# [TASK INPUTS]

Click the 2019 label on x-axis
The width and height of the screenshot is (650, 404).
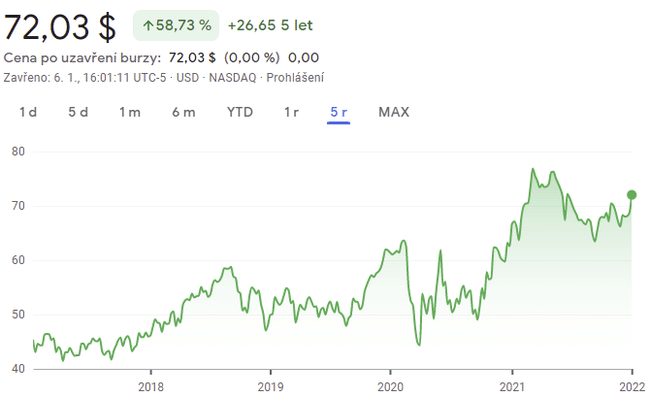(x=270, y=387)
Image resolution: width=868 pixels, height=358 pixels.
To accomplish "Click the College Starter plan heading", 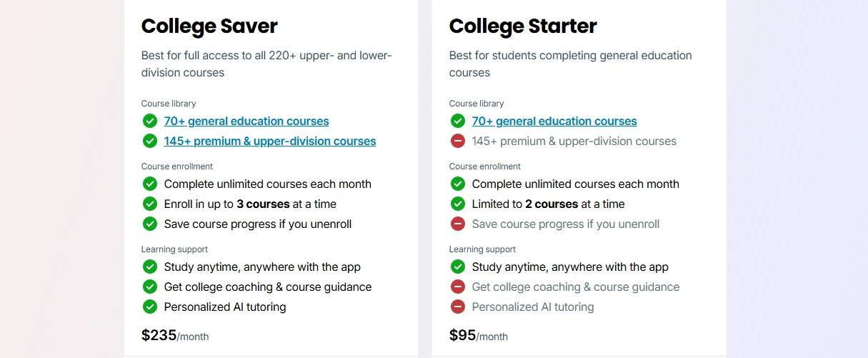I will coord(522,26).
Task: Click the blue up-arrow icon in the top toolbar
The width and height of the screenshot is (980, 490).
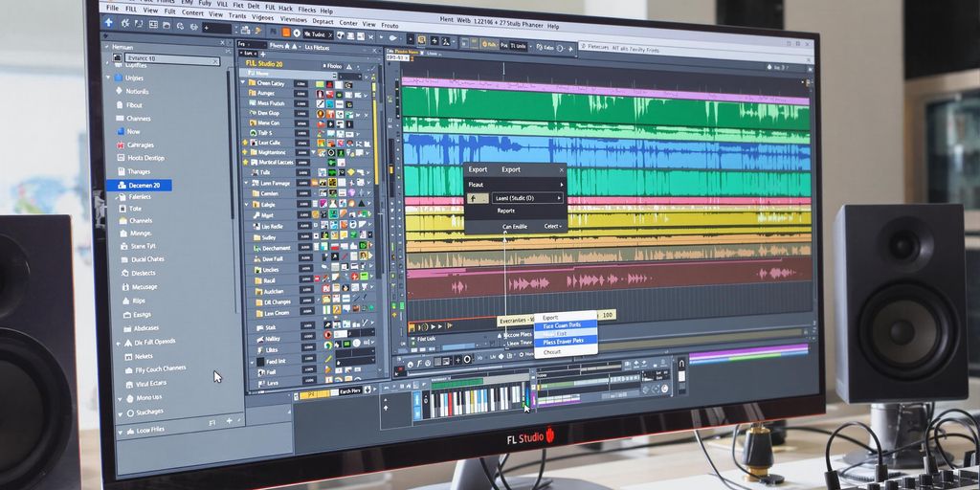Action: tap(108, 21)
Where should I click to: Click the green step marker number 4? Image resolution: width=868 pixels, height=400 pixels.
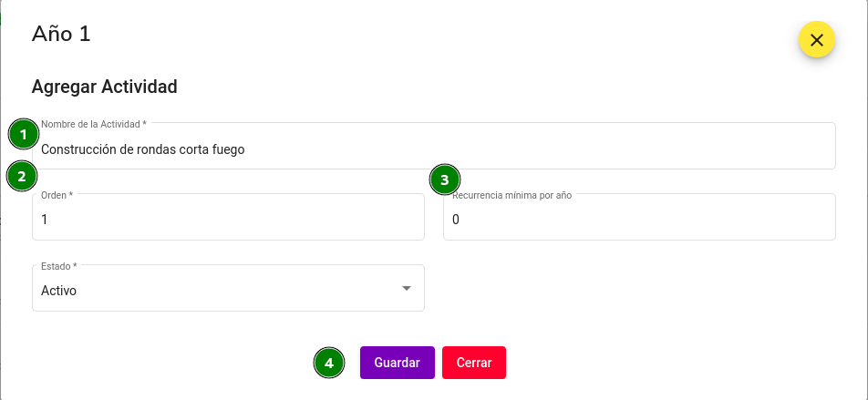(329, 364)
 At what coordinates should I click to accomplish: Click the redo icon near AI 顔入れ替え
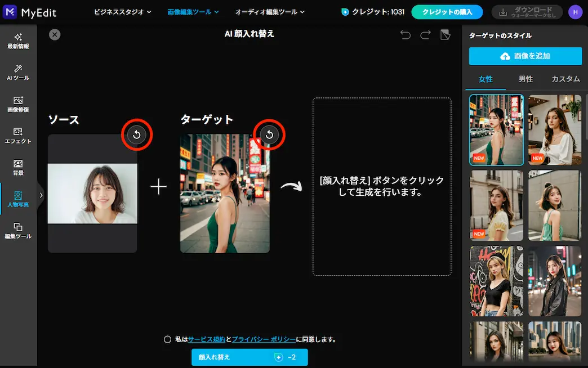(x=425, y=34)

# [ABOUT THIS TASK]
Transcribe word for word only the lines from the one with "Where should I" through the end of the listing; every picture is to be omitted.

# [OUTPUT FOR THIS TASK]
Where should I click to: Click the green step marker number 4? Image resolution: width=868 pixels, height=400 pixels.
(329, 364)
 At what coordinates should I click to accomplish: Click the redo icon near AI 顔入れ替え
(x=425, y=34)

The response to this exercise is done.